Author Locust Posted April 18, 2013 Author Posted April 18, 2013 When you are in class at your college, I'd look for a girl I like, but who also looks a bit shy (not the noisy, outgoing ones who travel in packs), and I'll start sitting next to her in class, walking with her from building to building, offering help with homework or asking quesitons about homework. And if she seems to respond, after a month or two, ask her to go out to celebrate an exam or something. That's how my ex husband approached me in college. Later, when I moved into the US alone without him (in 1999) for the first 6 months since my arrival and was going to UC Davis for grad school, that's also how another guy tried to court me. So that's how it's done in college if you are shy. Not online. I would do something like that but then I feel that she might think do I have some else better to do then walk with her to another class. I guess I had horrible experience where I actually encountered this sort of stuff. I talk to girls in my class at school but they all taken so not much to do there. I have some shyness but I'm not too shy its just the fact that its hard to break the ice because I don't know what to say and that girl may wonder why am I talking to and trying to talk to her. I guess I'm over thinking what the out comes could be. I would like to meet a girl in school, but not too sure if I can pull that off.

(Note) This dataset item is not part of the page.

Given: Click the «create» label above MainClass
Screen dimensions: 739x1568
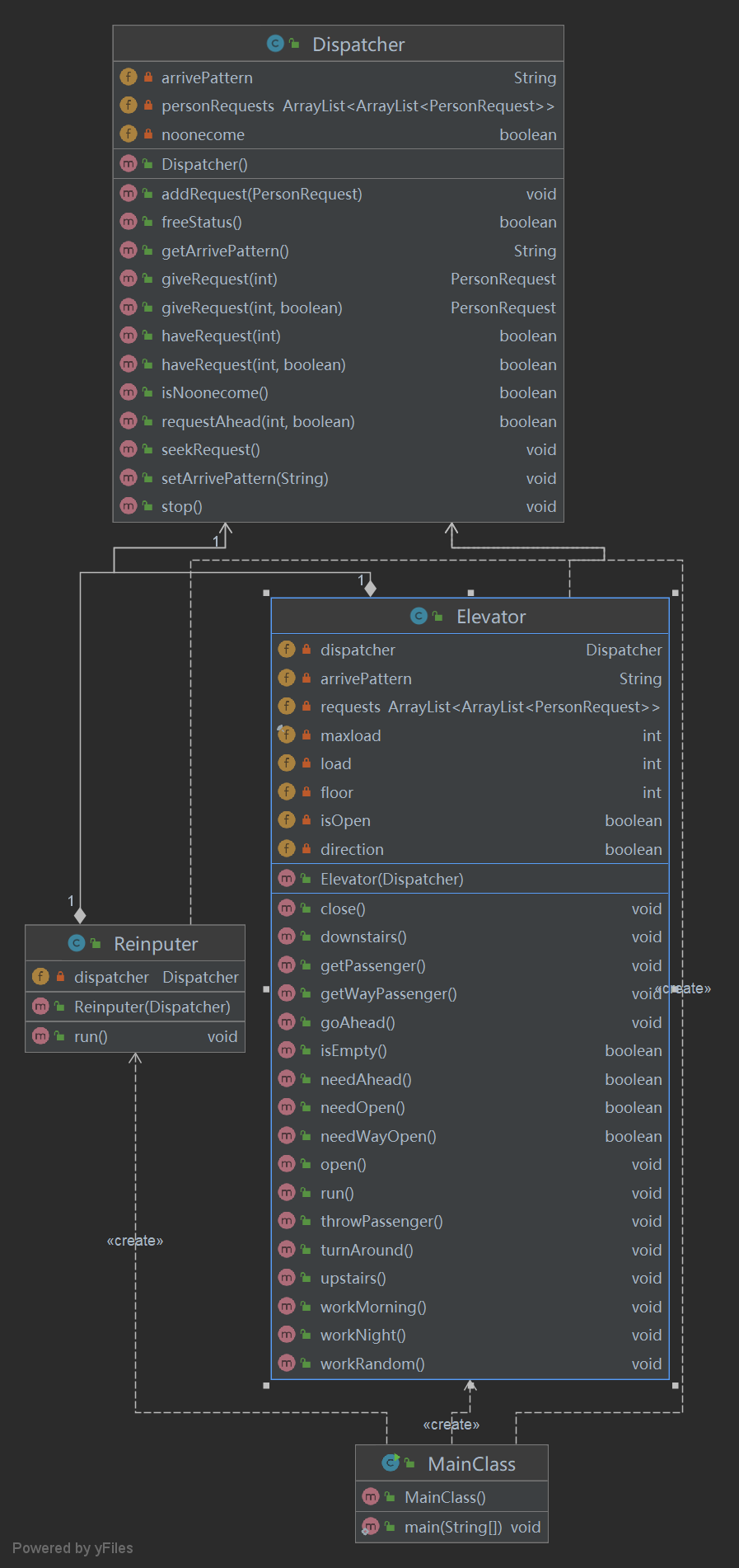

Author Locust Posted April 18, 2013 Author Posted April 18, 2013 I also read online that American women are much more materialistic than European women. Given the fact I'm still working on my career yet and don't have my own place yet, I think it will be hard with American women as they expect so much. This is one of the reasons why I want to be with someone from Europe rather than America. If there are American women who will except me for me instead of materials than I will stick within in my own country.